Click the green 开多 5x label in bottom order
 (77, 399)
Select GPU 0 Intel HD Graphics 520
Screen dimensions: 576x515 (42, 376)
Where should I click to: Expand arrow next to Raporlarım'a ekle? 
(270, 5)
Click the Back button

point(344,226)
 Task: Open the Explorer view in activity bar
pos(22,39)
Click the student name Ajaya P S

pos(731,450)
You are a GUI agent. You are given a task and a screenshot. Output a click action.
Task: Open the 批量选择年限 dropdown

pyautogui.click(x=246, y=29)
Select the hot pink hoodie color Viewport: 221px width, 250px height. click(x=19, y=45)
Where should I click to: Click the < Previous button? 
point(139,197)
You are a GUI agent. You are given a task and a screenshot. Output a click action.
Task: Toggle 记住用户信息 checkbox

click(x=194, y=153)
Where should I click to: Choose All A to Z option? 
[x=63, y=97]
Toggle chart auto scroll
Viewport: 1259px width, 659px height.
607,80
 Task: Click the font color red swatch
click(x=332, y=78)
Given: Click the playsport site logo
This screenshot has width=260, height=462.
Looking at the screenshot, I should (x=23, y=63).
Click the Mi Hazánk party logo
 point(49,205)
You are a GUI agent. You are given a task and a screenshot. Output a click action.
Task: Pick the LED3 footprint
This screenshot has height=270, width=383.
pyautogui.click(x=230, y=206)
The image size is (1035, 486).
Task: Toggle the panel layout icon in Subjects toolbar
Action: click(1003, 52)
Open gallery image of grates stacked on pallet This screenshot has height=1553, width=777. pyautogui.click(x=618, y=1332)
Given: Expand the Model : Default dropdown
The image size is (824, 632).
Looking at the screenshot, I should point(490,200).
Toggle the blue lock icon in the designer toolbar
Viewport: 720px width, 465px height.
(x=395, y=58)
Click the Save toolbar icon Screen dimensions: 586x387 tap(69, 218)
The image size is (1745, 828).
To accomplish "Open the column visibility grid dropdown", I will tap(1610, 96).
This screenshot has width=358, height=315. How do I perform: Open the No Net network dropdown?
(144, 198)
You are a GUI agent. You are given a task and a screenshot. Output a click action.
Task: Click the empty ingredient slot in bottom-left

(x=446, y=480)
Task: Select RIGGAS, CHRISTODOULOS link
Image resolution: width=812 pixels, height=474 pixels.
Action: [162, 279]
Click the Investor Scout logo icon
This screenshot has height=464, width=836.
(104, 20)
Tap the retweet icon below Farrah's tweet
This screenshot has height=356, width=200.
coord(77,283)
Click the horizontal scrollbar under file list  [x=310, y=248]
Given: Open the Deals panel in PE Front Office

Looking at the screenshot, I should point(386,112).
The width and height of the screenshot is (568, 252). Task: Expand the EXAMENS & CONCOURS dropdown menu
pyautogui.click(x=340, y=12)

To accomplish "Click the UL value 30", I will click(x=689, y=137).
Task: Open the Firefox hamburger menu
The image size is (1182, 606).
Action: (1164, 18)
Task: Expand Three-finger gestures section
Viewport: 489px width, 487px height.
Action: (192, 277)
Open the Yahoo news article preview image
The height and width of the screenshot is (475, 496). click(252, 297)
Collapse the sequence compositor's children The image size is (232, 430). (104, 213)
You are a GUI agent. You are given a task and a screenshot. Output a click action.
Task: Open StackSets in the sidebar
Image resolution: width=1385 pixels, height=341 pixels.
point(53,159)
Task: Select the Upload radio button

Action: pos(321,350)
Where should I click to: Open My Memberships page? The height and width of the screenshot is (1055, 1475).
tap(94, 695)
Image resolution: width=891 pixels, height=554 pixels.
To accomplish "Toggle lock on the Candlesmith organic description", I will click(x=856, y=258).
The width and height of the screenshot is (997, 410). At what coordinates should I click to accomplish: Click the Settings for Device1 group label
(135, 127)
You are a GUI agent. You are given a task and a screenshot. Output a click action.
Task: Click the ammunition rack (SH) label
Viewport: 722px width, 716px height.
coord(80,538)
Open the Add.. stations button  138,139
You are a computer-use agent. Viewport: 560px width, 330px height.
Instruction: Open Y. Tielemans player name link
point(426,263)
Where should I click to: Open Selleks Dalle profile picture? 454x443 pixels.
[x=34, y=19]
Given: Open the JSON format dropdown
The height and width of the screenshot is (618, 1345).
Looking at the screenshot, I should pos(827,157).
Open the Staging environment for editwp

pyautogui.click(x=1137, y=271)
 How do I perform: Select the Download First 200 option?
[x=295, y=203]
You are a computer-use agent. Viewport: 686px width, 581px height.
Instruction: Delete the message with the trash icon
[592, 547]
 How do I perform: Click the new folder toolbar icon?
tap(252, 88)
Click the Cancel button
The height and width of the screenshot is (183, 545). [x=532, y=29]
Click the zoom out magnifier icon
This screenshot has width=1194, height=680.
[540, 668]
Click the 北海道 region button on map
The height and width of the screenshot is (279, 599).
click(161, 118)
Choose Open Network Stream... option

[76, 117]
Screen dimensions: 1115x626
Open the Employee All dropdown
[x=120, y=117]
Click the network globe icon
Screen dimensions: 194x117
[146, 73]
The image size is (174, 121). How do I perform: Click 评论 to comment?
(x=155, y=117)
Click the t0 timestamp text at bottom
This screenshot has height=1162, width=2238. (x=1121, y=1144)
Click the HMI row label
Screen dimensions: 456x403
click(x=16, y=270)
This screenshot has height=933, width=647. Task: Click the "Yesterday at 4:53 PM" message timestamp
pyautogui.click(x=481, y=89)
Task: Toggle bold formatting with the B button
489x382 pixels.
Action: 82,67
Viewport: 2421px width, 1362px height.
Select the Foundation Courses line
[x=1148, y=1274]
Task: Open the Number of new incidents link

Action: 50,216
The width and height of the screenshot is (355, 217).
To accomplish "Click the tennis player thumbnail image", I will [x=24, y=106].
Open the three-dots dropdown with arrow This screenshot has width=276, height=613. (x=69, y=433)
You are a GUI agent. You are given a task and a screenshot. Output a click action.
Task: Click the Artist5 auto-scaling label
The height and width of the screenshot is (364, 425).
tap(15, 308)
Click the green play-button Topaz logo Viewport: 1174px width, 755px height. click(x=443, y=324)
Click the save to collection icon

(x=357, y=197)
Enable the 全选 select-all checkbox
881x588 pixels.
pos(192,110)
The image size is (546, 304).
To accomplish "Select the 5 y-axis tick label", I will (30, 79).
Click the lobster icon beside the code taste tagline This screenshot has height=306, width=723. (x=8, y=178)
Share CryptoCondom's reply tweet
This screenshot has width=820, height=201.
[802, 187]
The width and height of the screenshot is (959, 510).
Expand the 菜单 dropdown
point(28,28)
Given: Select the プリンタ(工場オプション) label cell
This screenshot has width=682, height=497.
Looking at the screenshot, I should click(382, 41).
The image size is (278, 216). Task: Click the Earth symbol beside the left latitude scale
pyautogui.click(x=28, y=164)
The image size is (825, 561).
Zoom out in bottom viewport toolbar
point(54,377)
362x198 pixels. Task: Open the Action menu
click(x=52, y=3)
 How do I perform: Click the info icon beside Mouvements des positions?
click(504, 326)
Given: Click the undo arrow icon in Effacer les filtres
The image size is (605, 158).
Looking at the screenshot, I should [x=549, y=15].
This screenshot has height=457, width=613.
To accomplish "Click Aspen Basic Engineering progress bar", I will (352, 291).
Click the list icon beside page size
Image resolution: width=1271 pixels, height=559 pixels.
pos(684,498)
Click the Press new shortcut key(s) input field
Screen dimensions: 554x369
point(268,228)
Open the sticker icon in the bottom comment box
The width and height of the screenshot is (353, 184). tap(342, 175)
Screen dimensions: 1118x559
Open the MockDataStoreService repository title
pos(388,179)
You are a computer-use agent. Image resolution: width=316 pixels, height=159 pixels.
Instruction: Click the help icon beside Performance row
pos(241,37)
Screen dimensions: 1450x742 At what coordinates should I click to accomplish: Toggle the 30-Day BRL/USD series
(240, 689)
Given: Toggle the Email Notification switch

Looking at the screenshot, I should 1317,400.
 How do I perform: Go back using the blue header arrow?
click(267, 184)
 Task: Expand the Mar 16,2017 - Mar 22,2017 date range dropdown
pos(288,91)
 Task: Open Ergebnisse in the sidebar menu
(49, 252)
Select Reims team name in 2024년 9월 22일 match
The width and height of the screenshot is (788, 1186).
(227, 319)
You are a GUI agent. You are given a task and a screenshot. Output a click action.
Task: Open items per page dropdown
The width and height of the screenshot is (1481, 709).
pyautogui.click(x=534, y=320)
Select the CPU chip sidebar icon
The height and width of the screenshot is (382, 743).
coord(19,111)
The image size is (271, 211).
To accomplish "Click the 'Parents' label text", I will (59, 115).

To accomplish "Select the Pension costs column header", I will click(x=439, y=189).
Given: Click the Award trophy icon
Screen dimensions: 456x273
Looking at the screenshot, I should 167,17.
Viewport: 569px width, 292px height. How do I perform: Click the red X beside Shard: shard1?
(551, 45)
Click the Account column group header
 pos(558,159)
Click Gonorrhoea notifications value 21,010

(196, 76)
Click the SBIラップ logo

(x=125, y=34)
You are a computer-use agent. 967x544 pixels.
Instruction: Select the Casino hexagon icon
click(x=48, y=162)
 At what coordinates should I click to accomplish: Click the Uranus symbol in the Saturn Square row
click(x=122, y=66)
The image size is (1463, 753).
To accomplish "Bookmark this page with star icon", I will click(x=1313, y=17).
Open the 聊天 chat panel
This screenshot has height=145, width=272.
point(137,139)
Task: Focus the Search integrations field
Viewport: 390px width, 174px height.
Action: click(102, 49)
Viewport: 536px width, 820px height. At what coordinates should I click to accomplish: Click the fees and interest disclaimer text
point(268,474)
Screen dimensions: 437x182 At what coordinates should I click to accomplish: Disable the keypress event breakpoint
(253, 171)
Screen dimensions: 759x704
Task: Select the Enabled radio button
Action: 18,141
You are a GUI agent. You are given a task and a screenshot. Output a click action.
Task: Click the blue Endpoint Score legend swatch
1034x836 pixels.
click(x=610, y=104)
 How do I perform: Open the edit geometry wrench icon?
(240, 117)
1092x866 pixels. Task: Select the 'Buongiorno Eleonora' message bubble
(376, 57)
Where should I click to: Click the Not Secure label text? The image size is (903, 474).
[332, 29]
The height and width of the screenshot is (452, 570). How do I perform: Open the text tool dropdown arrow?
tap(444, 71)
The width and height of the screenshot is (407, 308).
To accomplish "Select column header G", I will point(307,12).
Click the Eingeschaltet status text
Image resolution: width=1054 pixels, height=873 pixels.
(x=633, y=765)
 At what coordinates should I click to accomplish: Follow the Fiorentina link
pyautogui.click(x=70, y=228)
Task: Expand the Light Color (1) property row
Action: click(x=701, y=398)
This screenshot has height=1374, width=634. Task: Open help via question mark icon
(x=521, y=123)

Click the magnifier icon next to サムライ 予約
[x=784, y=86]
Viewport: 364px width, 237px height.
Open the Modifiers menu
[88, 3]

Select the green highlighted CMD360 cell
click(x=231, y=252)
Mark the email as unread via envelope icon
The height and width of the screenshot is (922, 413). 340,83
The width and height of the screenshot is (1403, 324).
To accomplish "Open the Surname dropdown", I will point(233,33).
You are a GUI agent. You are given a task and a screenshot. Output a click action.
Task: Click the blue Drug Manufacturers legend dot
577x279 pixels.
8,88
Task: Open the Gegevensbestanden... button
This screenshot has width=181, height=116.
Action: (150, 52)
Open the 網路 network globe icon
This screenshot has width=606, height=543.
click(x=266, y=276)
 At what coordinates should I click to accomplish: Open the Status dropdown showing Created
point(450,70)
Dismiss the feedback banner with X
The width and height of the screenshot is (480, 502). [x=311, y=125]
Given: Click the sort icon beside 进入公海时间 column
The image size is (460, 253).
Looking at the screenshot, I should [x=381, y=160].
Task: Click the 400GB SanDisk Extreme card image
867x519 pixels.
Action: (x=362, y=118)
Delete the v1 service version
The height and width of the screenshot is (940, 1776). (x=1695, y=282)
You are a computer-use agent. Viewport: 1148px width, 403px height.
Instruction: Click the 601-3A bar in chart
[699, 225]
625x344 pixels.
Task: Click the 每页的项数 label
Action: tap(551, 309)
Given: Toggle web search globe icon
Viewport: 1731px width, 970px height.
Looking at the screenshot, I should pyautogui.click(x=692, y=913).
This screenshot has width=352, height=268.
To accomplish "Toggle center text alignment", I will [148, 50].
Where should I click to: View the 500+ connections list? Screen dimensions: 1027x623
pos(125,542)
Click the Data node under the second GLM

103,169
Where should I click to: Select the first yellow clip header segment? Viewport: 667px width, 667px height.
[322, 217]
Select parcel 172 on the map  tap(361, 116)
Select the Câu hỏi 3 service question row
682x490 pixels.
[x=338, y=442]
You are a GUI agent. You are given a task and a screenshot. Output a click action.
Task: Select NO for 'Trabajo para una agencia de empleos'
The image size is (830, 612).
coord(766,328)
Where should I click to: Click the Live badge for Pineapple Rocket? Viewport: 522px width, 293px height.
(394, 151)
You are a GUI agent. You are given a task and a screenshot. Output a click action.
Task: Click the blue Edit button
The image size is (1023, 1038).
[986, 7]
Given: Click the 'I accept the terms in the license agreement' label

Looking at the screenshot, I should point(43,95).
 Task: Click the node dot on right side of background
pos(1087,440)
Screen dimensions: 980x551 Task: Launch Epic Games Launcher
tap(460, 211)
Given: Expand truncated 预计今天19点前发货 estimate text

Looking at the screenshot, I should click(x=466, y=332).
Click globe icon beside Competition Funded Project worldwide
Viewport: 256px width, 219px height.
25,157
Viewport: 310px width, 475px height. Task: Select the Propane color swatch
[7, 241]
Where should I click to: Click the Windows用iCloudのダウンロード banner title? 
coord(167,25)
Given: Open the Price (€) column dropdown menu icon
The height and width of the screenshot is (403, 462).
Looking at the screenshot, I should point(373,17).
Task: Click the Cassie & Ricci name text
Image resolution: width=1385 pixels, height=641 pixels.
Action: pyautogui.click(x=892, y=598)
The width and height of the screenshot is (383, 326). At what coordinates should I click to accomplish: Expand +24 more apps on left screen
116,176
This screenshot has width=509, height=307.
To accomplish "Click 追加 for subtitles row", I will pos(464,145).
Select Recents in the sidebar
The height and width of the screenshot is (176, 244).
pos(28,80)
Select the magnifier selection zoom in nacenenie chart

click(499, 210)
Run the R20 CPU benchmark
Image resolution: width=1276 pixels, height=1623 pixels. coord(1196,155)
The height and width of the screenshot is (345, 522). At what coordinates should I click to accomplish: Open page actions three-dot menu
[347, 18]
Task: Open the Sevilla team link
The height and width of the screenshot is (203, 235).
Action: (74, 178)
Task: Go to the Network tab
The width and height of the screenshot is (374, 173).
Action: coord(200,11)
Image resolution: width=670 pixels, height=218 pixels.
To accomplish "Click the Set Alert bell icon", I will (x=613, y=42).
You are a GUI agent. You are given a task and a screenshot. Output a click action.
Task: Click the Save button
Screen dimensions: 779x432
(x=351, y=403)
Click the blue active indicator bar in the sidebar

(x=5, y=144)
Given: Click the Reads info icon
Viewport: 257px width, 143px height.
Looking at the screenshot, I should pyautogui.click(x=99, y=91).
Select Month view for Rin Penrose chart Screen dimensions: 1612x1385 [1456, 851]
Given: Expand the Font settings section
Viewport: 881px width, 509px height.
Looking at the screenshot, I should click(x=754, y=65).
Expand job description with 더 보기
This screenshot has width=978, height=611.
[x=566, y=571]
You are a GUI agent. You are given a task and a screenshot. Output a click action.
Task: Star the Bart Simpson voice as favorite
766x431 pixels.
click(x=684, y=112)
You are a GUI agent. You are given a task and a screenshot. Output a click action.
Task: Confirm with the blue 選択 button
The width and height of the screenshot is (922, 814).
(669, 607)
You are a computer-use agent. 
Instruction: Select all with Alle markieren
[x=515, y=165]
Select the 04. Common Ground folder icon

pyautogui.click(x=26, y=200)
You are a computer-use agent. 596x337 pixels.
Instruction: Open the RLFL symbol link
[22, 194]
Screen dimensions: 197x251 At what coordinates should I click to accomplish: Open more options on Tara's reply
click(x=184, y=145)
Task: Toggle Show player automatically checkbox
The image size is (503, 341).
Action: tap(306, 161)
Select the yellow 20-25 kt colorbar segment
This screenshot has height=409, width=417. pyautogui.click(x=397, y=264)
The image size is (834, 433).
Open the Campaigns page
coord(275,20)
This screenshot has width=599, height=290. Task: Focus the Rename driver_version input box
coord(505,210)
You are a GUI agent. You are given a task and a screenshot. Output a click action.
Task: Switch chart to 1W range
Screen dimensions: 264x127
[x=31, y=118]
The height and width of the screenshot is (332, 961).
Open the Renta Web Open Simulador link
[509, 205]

---------------

** Exercise objective **
Search the records for the string "field", and copy every line that holds it.

** Answer to the problem **
Click the Press new shortcut key(s) input field
Task: Focus the Search integrations field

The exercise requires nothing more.